Smith v. Van Gorkom (Del. 1985)

This is the one case where Delaware courts imposed monetary liability on disinterested directors for breach of the duty of care. It caused a storm. Liability insurance rates for directors skyrocketed. The Delaware legislature intervened by enacting DGCL 102(b)(7), which allows exculpatory charter provisions to eliminate damages for breaches of the duty of care (see next section). Such charter provisions are now standard. Even without them, however, it is unlikely that a Delaware court would impose liability on these facts today. The courts seem to have retrenched — not in their doctrine but in how they apply it. Cf. Disney below.

You should, therefore, read the case not as an exemplary application of the duty of care, but as a policy experiment that showed that corporate law practitioners and lawmakers regard monetary damages on these facts as undesirable. Why?

Background: the Acquisition Process (more in M&A, infra)

The case involves the acquisition of the Trans Union Corporation by Marmon Group, Inc. As is typical, the acquisition is structured as a merger. The acquired corporation (the “target”) merges with the acquiror (the “buyer”) or one of the buyer's subsidiaries. In the merger, shares in the target are extinguished. In exchange, target shareholders receive cash or other consideration (usually shares in the buyer).

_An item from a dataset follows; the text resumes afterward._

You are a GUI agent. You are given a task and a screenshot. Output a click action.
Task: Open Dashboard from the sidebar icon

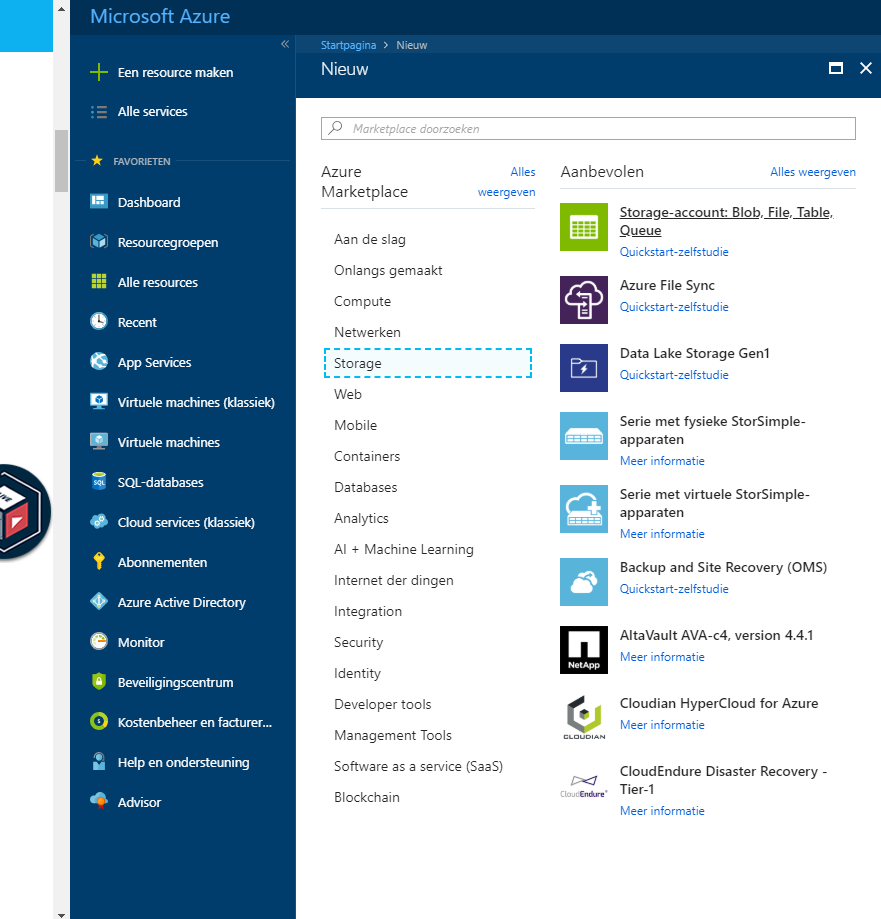coord(100,202)
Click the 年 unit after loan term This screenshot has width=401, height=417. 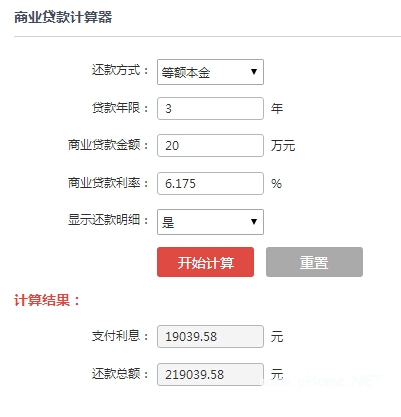tap(277, 108)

Under most U.S. statutes such as DGCL 251, the merger generally requires a merger agreement between the buyer and the target to be approved by the boards and a majority of the shareholders of each corporation. This entails two important consequences.

First, the board controls the process because only the board can have the corporation enter into the merger agreement. This is one example of why it is at least misleading to call shareholders the “owners of the corporation.”

Two, in public corporations, the requirement of shareholder approval means that several months will pass between signing the merger agreement and completion of the merger. This is the time it takes to convene the shareholder meeting and solicit proxies in accordance with the applicable corporate law and SEC proxy rules. Of course, many things can happen during this time. In particular, other potential buyers may appear on the scene.

Questions

1. According to the majority opinion, what did the directors do wrong? In other words, what should the directors have done differently? Why did the business judgment rule not apply?

2. What are the dissenters’ counter-arguments?

3. How do you think directors in other companies reacted to this decision — what, if anything, did they most likely do differently after Van Gorkom?